● Passage provided:
From my viewpoint, the problem seemed to be that xml2enc is always
pulled into the process-chain, no matter if one wants it or not, and
the (appearingly) only way to avoid that being to not load the module
(and living with the warnings issued on server start).

! > [xml2enc:debug] [pid 52505] mod_xml2enc.c(176): [client 192.168.97.18:28882] AH01430: Content-Type is text/css
! 
! At which point, you want the same reaction from xml2enc as from proxy_html.
! i.e. remove itself and leave your contents untouched.

Not really, but that would be a viable approach in the sense of 
"do-the-least-unexpected".

No, I would indeed like to run the xml2enc on all kinds of text
(because that may ease my issue with the always-postponed character
coding cleanup on my 20+ years old machines); I just want it to run
where _I_ want it to run - and definitely not on compressed data.

! > [xml2enc:debug] [pid 52505] mod_xml2enc.c(250): [client 192.168.97.18:28882] AH01434: Charset ISO-8859-1 not supported by libxml2; trying apr_xlate
! 
! That looks to me like a problem with your libxml2.
! But that's outside the scope of this discussion.

Hm. Another piece of software I never looked at...

! > Then, depending on which filters are configured, this may or may not
! > happen. It may even be runtime dependent. I tried to put proxy_html
! > into a filter chain to get a more defined behaviour, but this is not
! > possible, it produces a configuration error with FilterProvider, 
!

● Problem set:
a) Summarize the xml2enc discussion in two sentences.
b) Carry on the xml2enc discussion from the point where the text stops.

● Extracted entries:
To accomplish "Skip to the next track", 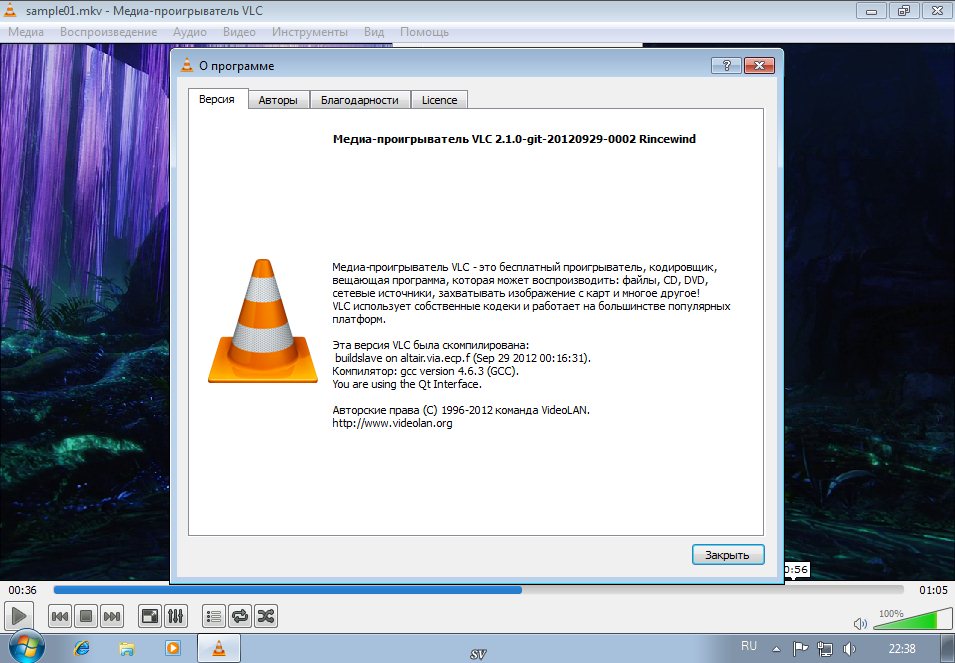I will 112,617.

==

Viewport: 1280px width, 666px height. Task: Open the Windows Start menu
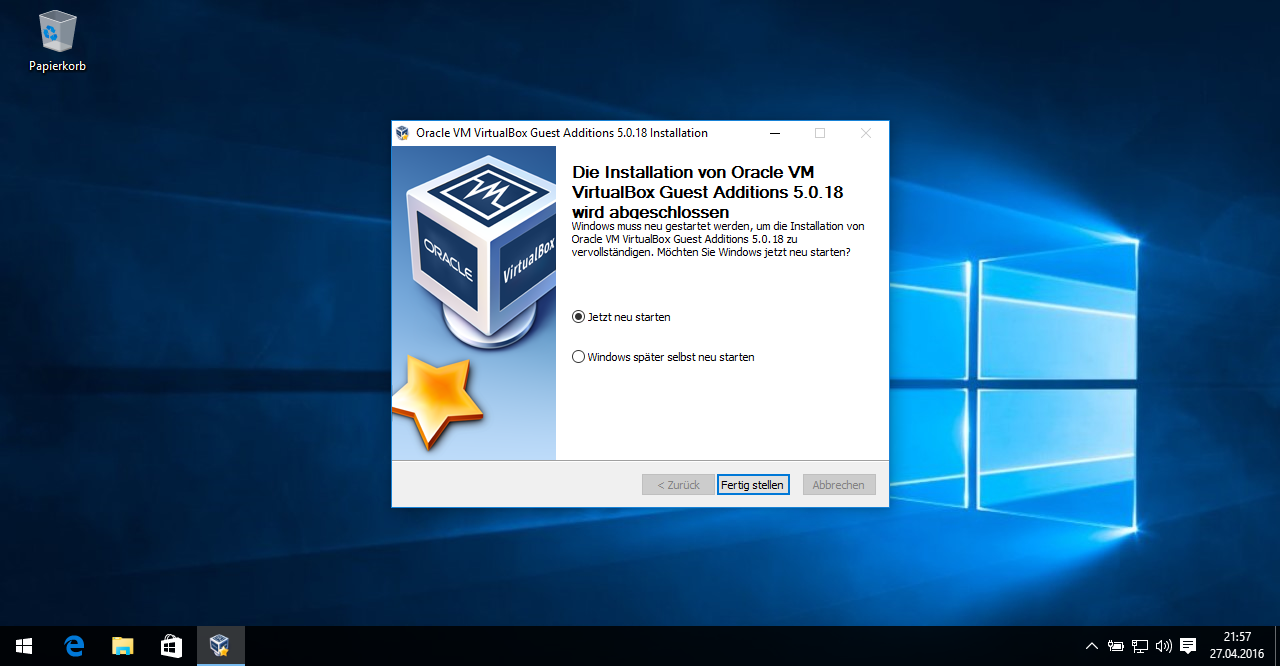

● Final results:
a) The writer finds that xml2enc is always pulled into the process chain whether wanted or not, and that apparently the only way to avoid it is to not load the module and accept the warnings at server start. Although having xml2enc remove itself the way proxy_html does would be a viable approach, the writer actually wants it to run on all kinds of text, but only where the writer chooses and definitely not on compressed data.

b)
! Did you misspell it?  It's proxy-html (hyphen, not underscore).

Now that's a hint! Indeed, I probably missed that one - I tried
with and without underscore, upper and lowercase, but likely
not the hyphen... and I failed to find the place in the source
where that name is declared. (Now, knowing the spelling, it is
easy to find ;))

And indeed! That works like I had hoped for - with
"ProxyHTMLEnable Off" and properly steered from the FilterChain,
so I can suppress it on proably compressed objects. 
But it seems proxy-html does not even invoke xml2enc when called
in the filter chain - so the whole issue vaporizes in beauty. ;)

Nevertheless, the average stupid user (like me) might likely start
with the most simple configuration, and might run into this, and
would have a hard time figuring what is actually wrong; so we should
do something about it, and spare them a night searching.

! > Finally I decided to fix the code, as good as I can. (As stated before, 
! > I have absolutely no idea about this stuff and it's conventions, I just
! > need to make the thing workable.)
! 
! Hmm.  Your fix does the job for you, but shouldn't be necessary.

No, it's just that I didn't get it running discretely from the
filter chain.

! I'm thinking, mod_proxy_html does the right thing removing itself.
! mod_xml2enc should do the same when inserted by mod_proxy_html.

Yepp, and leave the option to insert xml2enc explicitely for other 
kind of files, if one wants to do that! Agreed!

Whereas, in an ideal world, mod_proxy_html would not stand down, but
would fixup the URLs in the stylesheet-documents as well.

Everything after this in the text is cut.